South Korea has suspended crude oil imports from Kazakhstan via the Caspian Pipeline Consortium (CPC), which yields the CPC Blend of crude oil made with Kazakh oil. No deliveries were made in February due to the Houthi attacks on ships in the Red Sea, according to a report by Standard & Poors (S&P). Against this backdrop, South Korea decided instead to increase purchases of West Texas Intermediate (WTI) crude from the U.S.
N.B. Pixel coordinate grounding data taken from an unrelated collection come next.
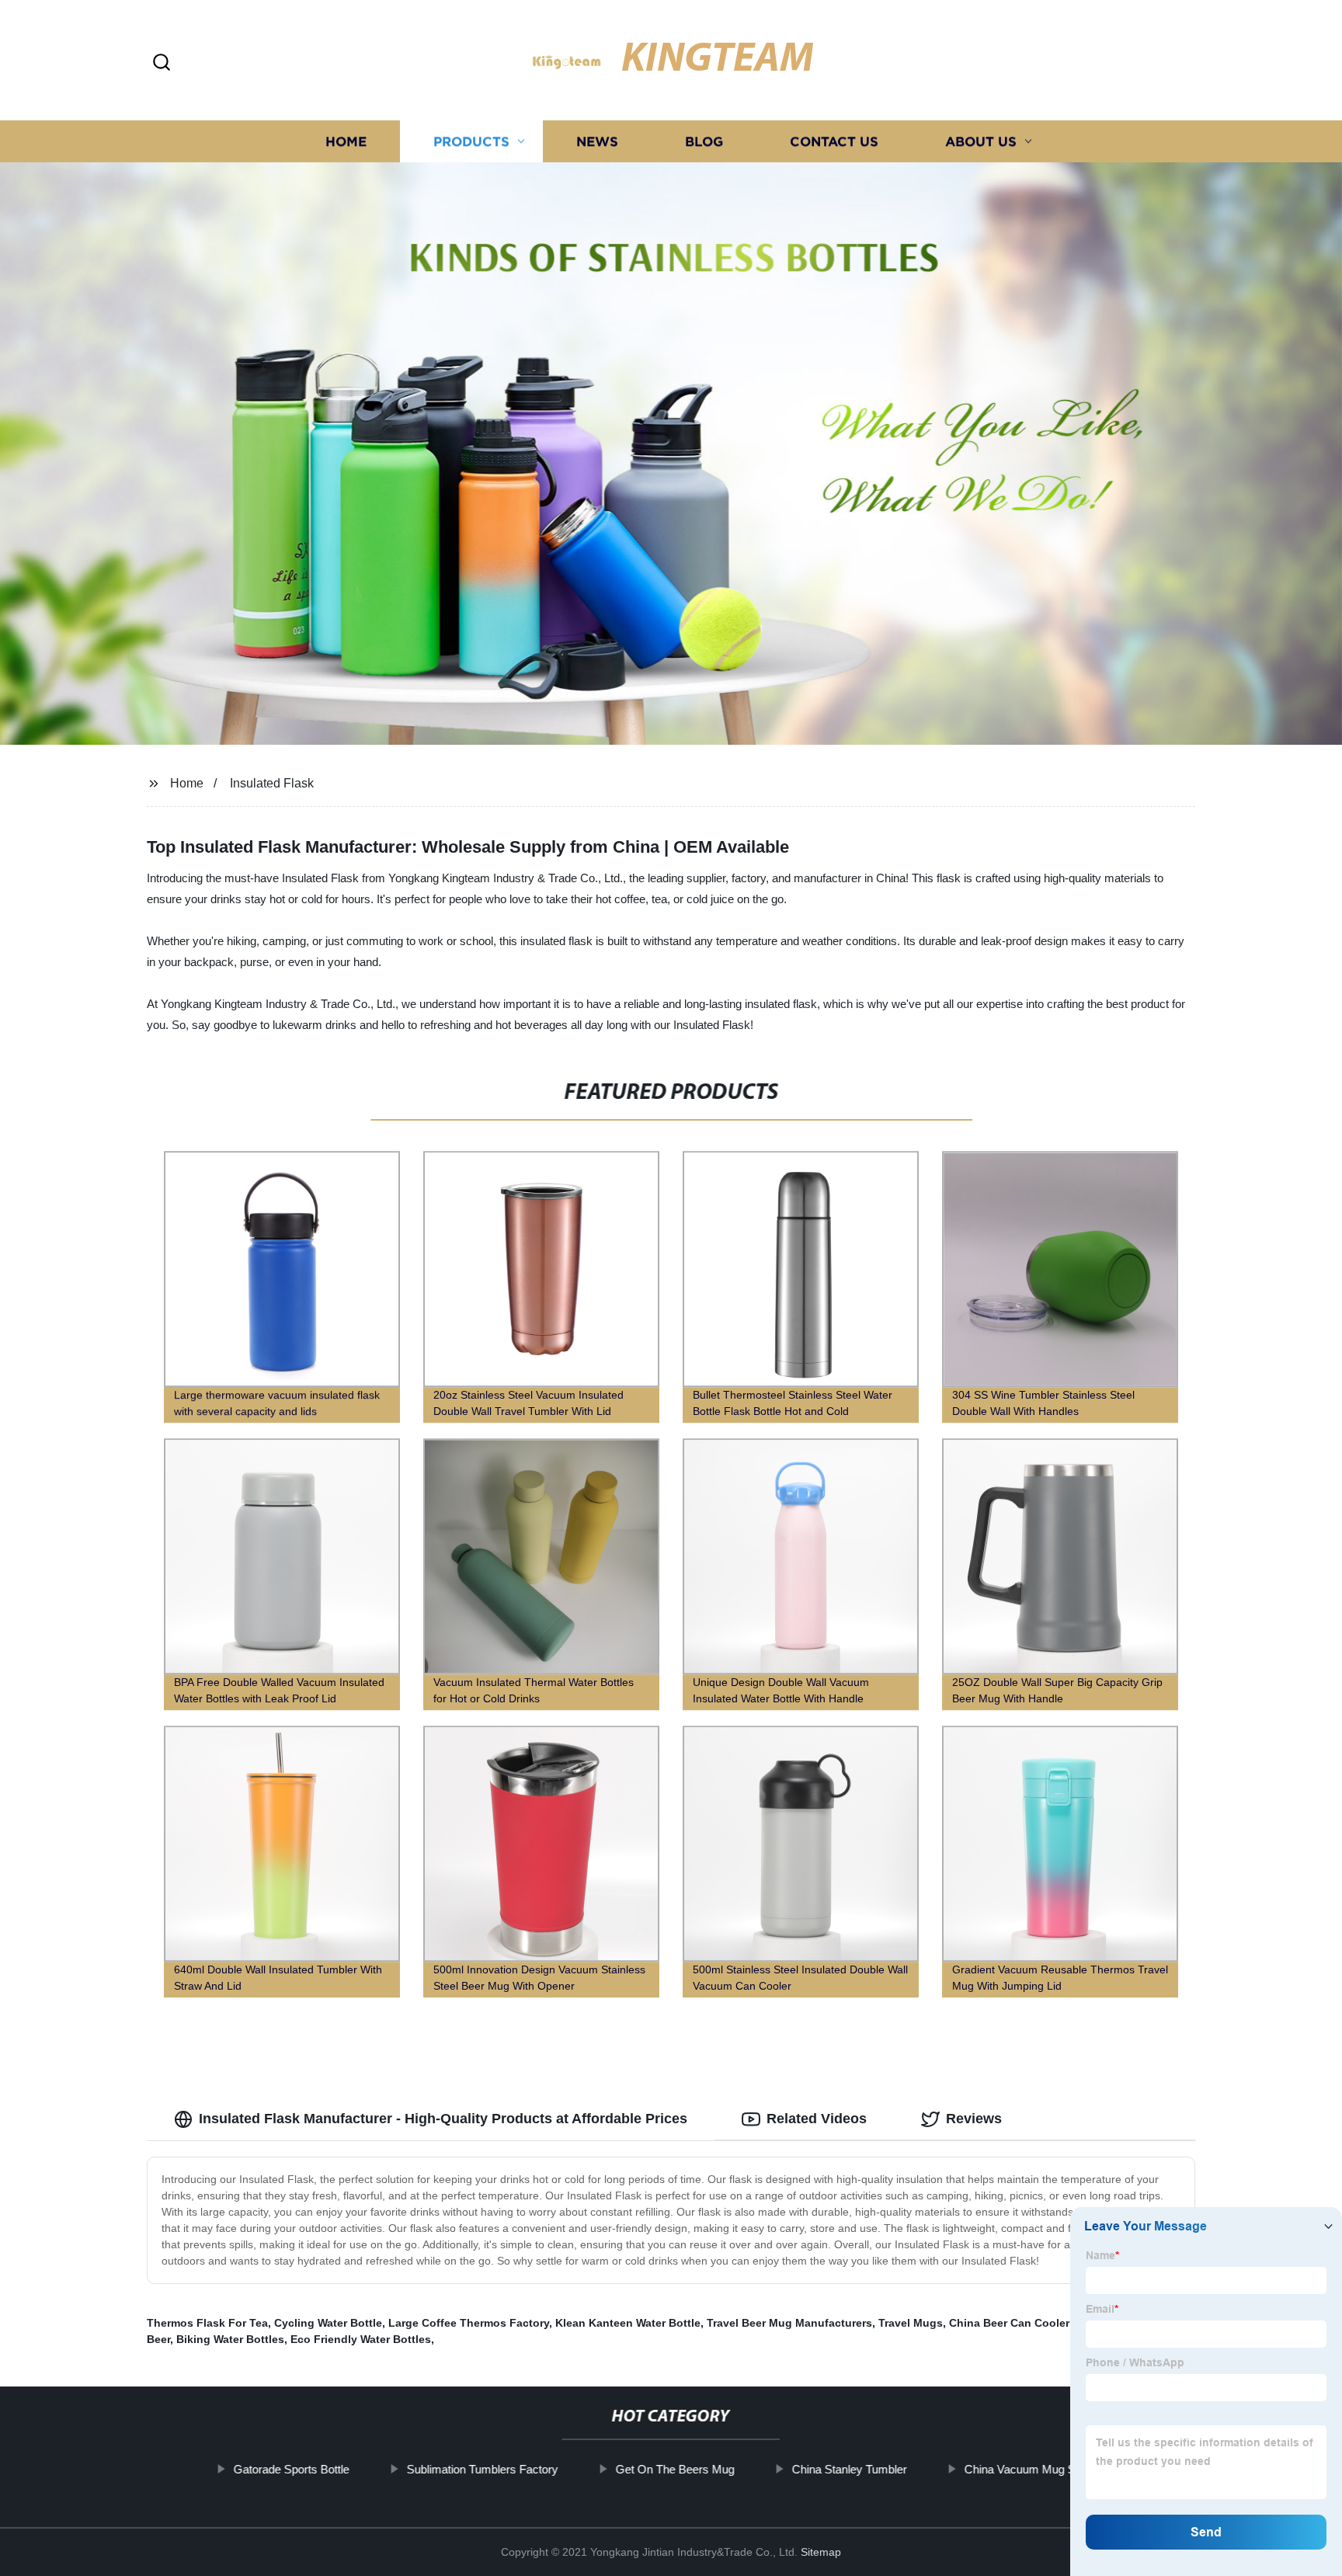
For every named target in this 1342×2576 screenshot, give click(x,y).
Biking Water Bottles (230, 2339)
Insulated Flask (272, 783)
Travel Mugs (910, 2323)
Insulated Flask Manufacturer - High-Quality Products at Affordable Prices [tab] (443, 2118)
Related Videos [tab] (817, 2118)
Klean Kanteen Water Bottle (628, 2323)
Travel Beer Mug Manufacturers (789, 2323)
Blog (704, 141)
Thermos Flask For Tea (207, 2323)
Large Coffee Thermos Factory (468, 2323)
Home (346, 141)
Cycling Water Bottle (328, 2323)
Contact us (834, 141)
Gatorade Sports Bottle (291, 2469)
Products (471, 141)
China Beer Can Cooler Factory (1030, 2323)
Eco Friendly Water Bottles (360, 2339)
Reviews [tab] (974, 2118)
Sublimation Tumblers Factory (482, 2469)
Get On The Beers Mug (674, 2469)
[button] (161, 63)
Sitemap (821, 2552)
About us (981, 141)
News (597, 141)
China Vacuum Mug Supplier (1036, 2469)
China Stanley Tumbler (848, 2469)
“Local refiners consider the logistics of buying light, low-sulfur crude from Kazakhstan too costly and inefficient amid ongoing security concerns in the Red Sea,” analysts from S&P wrote. A crude manager at one South Korea’s two largest refineries commented: “Logistics to deliver CPC Blend have become very difficult because there are fewer ships in the Red Sea area, and delivery costs are still trending upward due to rising insurance premiums.”
South Korea is one of the main importers of Kazakhstan’s CPC Blend crude as local refiners have favored light, low-sulfur crude with high middle-distillate yields and consumption averaging about 3-5 million barrels per month over the past decade. According to Korea’s National Oil Corporation, zero oil shipments from Kazakhstan were recorded for the first time since October 2020.
CPC Blend crude is first delivered from the refineries to the Russian Black Sea port of Novorossiysk via the Tengiz-Black Sea pipeline — and then shipped via the Suez Canal to South Korean ports. However, according to refineries, since 2023 CPC Blend oil for South Korea has been delivered bypassing the Suez Canal, via a longer route around South Africa’s Cape of Good Hope.
According to analysts from the Korean Petroleum Association in Seoul, refineries in South Korea will significantly reduce their future purchases of Kazakh CPC Blend.